─── SUPPLIED RECORDS

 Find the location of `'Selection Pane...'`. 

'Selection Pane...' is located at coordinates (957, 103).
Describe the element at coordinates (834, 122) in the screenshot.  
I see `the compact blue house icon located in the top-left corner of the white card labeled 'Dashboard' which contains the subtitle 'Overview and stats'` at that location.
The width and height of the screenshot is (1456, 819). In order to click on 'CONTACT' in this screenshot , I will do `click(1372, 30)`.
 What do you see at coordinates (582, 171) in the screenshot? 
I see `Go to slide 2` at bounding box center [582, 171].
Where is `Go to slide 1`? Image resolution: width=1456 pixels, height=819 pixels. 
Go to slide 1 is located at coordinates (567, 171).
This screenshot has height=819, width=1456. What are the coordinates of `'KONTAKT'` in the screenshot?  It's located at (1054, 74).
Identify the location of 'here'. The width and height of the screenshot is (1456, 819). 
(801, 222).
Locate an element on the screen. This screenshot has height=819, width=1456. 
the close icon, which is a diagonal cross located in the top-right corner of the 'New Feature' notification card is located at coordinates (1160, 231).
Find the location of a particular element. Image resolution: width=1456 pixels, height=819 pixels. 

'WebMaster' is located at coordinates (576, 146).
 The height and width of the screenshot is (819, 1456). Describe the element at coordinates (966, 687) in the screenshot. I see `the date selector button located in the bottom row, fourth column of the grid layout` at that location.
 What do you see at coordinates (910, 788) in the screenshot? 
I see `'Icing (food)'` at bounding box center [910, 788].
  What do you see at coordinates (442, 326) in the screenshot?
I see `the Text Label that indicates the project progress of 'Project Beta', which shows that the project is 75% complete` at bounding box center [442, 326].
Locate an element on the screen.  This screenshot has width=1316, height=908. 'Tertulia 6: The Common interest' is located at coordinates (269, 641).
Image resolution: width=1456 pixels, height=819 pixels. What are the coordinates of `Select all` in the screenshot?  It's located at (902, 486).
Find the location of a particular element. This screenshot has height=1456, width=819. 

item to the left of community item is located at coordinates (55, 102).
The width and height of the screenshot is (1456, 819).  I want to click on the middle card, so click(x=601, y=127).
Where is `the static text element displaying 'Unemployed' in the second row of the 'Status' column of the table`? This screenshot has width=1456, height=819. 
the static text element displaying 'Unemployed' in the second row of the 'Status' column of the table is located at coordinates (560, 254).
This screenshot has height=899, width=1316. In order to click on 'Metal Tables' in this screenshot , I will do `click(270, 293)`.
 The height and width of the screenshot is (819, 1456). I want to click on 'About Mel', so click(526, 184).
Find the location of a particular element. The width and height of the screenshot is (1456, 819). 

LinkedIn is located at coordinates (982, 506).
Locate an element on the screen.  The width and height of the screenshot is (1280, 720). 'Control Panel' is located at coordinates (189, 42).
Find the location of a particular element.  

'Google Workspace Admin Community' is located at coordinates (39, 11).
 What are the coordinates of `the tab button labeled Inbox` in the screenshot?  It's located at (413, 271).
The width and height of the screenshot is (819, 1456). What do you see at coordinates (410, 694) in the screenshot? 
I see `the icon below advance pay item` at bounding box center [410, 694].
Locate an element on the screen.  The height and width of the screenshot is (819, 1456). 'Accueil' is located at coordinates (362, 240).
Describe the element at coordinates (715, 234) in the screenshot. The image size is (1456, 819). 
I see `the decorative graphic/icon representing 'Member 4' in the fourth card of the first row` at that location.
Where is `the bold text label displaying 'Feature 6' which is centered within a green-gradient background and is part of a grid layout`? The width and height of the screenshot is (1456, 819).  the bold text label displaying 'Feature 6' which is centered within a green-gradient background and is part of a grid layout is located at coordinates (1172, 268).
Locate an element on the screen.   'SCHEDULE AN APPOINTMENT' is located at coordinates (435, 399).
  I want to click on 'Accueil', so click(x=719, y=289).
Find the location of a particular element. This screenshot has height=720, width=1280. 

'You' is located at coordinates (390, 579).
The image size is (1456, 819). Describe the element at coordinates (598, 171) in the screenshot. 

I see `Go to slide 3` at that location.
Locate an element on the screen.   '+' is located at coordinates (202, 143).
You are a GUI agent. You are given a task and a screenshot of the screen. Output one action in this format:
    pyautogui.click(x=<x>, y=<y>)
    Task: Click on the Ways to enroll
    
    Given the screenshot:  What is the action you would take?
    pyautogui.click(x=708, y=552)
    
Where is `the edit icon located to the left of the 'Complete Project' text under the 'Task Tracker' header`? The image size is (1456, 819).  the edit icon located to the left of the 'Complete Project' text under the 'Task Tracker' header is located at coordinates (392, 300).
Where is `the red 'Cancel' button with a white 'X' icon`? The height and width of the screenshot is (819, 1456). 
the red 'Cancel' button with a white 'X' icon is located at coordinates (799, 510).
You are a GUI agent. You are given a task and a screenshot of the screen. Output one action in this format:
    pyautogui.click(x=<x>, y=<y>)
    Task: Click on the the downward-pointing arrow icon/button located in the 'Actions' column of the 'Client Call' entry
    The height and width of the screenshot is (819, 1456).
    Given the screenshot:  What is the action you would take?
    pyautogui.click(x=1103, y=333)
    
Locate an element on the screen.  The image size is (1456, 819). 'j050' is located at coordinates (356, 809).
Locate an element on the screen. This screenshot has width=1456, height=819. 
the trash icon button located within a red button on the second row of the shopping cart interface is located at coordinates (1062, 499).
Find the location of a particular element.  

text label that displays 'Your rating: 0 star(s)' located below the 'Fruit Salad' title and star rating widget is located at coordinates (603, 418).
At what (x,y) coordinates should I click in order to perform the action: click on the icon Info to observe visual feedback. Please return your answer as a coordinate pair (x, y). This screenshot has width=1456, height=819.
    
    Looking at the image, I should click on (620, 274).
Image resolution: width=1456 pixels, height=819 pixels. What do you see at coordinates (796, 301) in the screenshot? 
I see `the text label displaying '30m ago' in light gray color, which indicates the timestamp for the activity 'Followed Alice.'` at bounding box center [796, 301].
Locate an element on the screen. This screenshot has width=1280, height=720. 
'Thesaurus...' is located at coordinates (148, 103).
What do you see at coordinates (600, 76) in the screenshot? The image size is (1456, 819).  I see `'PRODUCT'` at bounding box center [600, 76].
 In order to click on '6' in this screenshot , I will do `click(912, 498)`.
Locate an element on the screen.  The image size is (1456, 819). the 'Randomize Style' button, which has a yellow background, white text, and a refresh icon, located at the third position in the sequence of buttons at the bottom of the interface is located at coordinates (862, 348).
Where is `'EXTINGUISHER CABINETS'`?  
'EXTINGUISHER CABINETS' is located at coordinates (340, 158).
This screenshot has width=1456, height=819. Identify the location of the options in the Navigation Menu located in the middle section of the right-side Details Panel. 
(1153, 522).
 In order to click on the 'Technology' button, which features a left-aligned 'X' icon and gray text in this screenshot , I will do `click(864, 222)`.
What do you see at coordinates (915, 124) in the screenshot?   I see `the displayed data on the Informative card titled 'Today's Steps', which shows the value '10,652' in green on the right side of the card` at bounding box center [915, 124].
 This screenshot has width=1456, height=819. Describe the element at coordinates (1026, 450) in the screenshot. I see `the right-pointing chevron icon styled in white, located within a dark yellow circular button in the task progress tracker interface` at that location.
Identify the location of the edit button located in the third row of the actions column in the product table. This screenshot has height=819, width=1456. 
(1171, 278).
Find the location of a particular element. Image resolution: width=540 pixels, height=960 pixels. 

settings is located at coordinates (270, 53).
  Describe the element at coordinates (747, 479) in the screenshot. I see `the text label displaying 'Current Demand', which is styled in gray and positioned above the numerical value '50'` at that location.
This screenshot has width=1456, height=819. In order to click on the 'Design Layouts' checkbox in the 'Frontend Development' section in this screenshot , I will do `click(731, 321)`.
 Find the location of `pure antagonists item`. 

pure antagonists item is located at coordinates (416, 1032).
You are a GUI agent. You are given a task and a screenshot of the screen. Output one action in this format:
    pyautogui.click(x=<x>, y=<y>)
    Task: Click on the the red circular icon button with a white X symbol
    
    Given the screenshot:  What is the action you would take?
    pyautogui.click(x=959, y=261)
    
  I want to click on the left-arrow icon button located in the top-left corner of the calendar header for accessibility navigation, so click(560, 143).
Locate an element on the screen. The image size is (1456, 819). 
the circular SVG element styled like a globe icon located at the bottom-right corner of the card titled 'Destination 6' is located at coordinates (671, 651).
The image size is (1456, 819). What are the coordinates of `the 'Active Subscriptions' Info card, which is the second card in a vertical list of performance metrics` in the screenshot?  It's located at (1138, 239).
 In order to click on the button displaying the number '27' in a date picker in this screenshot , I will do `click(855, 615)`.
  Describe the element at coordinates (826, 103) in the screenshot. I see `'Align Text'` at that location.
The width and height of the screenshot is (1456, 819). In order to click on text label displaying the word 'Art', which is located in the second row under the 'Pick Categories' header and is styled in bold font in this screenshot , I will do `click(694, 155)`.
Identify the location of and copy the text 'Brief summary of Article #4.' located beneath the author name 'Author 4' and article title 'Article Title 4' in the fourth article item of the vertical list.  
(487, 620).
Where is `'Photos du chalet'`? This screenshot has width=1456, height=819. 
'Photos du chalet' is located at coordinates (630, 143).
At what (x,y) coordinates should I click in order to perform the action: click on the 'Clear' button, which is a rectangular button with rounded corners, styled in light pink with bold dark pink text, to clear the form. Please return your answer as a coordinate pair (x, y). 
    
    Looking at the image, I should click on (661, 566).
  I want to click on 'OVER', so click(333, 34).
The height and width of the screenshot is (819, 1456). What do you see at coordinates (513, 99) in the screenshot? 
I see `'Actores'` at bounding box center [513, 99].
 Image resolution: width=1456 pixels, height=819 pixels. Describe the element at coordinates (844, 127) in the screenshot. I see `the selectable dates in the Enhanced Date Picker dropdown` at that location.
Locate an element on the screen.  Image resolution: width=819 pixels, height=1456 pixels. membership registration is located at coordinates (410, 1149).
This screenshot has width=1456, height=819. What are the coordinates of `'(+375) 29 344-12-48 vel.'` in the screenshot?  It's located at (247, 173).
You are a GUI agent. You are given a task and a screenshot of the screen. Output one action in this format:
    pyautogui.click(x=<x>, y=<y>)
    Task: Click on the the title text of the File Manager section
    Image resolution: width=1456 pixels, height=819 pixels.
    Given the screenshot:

──────

» TASK BRIEF: Please retype the lines of the records starting at the line that contains "The image size is (1456, 819). Describe" and ending at the line that contains "the red 'Cancel' button with a white 'X' icon is", keeping both of those lines.

» PROBLEM SOLUTION:
The image size is (1456, 819). Describe the element at coordinates (598, 171) in the screenshot. 

I see `Go to slide 3` at that location.
Locate an element on the screen.   '+' is located at coordinates (202, 143).
You are a GUI agent. You are given a task and a screenshot of the screen. Output one action in this format:
    pyautogui.click(x=<x>, y=<y>)
    Task: Click on the Ways to enroll
    
    Given the screenshot:  What is the action you would take?
    pyautogui.click(x=708, y=552)
    
Where is `the edit icon located to the left of the 'Complete Project' text under the 'Task Tracker' header`? The image size is (1456, 819).  the edit icon located to the left of the 'Complete Project' text under the 'Task Tracker' header is located at coordinates (392, 300).
Where is `the red 'Cancel' button with a white 'X' icon`? The height and width of the screenshot is (819, 1456). 
the red 'Cancel' button with a white 'X' icon is located at coordinates (799, 510).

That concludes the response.